Throughout the year the network is giving our Simulation Centres the opportunity to showcase the kinds of activities they are doing and facilities that they have by reviewing a months activity or giving us a general tour and overview.
For March we are visiting DASH - who are looking back at February 2018!
Dinwoodie Assessment and Simulation Hub
Dash is a large repurposed ward based at Wansbeck General Hospital in Ashington Northumberland; we have two large five bedded simulation wards both with control rooms and SMOTS cameras, a large seminar room and five further training rooms, a wet room for medical meats and moulage and a large reception area. All our rooms can be converted into wards as the centre has been kept very clinical and have live oxygen and suction and hand washing facilities. All our rooms have projectors or large LCD screens on which presentations can be shown or the SMOTS cameras can be viewed live.

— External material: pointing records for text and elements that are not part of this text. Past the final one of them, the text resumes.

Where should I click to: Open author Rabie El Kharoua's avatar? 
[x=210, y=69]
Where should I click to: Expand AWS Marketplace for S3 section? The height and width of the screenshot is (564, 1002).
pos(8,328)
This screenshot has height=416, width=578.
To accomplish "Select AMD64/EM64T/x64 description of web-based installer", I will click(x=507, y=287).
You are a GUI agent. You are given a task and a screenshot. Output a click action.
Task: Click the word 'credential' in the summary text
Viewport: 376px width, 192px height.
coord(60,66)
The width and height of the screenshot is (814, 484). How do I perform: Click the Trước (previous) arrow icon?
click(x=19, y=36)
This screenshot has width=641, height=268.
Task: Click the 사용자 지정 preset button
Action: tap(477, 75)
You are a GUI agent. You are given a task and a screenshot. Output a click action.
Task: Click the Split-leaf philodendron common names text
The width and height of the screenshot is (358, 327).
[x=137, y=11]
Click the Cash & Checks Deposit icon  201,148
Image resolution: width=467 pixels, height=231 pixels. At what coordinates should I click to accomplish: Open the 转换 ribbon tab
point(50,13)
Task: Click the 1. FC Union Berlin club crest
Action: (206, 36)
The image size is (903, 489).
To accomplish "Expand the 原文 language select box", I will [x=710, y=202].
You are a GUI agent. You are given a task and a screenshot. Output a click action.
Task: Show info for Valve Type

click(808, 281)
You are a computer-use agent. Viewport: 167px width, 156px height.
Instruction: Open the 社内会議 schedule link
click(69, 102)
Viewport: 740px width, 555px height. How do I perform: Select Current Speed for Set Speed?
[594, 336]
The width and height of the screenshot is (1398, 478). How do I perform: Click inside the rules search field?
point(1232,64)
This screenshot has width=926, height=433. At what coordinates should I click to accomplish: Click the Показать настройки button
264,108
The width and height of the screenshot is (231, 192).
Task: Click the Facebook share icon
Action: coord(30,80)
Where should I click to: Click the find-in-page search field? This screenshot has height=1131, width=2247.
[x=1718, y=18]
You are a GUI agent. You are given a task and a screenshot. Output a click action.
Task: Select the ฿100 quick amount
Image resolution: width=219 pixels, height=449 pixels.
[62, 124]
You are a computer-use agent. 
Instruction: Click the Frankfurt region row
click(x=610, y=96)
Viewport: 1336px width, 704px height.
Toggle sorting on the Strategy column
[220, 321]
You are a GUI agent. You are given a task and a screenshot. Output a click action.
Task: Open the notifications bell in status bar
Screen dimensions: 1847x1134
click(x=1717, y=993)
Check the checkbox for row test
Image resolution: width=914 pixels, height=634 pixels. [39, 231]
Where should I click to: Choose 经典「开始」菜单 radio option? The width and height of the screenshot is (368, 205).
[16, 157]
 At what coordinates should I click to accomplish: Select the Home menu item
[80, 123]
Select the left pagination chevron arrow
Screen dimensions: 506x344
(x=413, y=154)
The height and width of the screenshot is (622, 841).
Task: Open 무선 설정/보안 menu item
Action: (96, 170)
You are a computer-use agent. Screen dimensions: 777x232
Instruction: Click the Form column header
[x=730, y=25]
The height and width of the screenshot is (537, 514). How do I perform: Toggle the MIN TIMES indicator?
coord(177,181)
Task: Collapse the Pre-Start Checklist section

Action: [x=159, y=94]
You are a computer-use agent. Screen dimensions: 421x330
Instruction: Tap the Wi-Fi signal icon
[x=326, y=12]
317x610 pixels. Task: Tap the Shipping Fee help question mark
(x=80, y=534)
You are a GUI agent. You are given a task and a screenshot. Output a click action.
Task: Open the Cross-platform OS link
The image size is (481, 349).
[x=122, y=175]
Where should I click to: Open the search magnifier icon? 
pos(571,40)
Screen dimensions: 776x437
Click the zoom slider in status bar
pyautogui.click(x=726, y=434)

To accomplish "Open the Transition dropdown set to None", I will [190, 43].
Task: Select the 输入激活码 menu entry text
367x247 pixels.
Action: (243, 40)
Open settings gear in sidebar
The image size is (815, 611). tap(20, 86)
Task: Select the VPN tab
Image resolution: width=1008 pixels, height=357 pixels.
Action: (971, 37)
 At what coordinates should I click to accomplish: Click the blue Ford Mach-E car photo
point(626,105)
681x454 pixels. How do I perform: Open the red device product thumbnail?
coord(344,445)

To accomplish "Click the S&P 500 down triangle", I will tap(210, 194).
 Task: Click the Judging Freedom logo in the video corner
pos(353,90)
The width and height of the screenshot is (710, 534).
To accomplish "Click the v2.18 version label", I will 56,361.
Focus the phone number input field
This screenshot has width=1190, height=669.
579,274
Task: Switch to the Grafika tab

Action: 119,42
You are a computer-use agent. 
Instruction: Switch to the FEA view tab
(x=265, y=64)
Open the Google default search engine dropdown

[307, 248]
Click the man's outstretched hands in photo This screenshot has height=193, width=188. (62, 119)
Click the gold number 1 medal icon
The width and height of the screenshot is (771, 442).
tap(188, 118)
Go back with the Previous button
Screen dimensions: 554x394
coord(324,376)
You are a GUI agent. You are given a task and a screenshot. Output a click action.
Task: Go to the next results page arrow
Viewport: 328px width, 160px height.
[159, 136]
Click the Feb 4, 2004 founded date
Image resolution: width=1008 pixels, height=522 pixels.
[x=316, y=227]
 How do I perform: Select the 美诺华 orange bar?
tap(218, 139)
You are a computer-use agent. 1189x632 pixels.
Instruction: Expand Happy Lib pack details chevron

We house a large and varied collection of simulation manikins and part task trainers both adult and paediatric.
We have now been open for just over one and a half years, in that time we have had Undergraduate Medical Students, Foundation year doctors, Nursing Students, Nurses, Maternity, Anaesthetics,Surgery, Pharmacy, Physiotherapy, Community staff, GP’s and large external courses such as the Royal College of Surgeons Edinburgh and the European Trauma Course through our doors. We have also hosted a number of regional courses.
February at DASH has been a busy time and as DASH has become more established it gets busier still as we now have bookings years in advance. We now have gained an apprentice called Callum O’Neil, he is a welcome addition to our team and is a great help with the running of the centre and business administration, he is a whizz with Excel and helps create complex spread sheets for all our analytical data we require.
We started off February with an ITU Nurses course and FY1 Simulation Teaching and then ran PROMPT the next day in which we use our SimMom ‘Roxanne’ to train midwives and Obs & Gynae in dealing with failed intubation and post-partum haemorrhage (PPH), these days can become very messy as we prime SimMom with bags of blood and urine and fill her with plenty of blood clots made from the finest red jellies and fake blood. When the placenta is pulled from the SimMom it can explode everywhere creating a fantastic splatter pattern over everyone and everything… we have suggested that they should wear scrubs not just for realism but also to stop their fine attire getting covered in clots.
We held our 4th Sim Faculty Development Course for internal and external candidates that proved very popular once again; also this month we have had the undergraduate medical students at DASH attending a variety of HBP, ICP, Child Health and HBP bleeped-out sim days. The Community nursing team held their Long Term Condition day here with some new simulation input from manikins and from simulated patients, the day was previously very dry and didactic. One challenge was making SimMan have bilateral swollen legs for Heart failure (bubble wrap and cling bandage seemed to do the job). We also held a GP Trainee simulation day and The Royal College of Emergency Medicine ran the ACCS course. We also ran our regular courses including: Acute illness management (AIM), Nurses Knowledge in Trauma (NuKIT), and the Nurse Assistant scenario day. The resus team have run their regular ILS Courses but unfortunately had to cancel their regional ALS Course due to the snow.
We also had the honour of several educational visits from Collingwood College in which we showed students with special educational needs how the centre is run, showing and explaining how we use the manikins and what we teach here, students were given the opportunity to try and run the simulators and use all the equipment. We also held a question and answer session with the students. We collaborated with NEAS who sent two paramedics to explain what they do and who showed the students the ins and outs of a real Ambulance and its kit.
We had two International visitors from NuMed Malaysia, they were teaching fellows who were looking at different ideas around SBE. They stayed with us for a week and joined our faculty development course as candidates, they then spent a week at Newcastle University Medical school in Newcastle.
We made a Pig torso breath and bleed to create a stab wound to the heart so the ED Consultants were able to perform emergency thoracotomy training.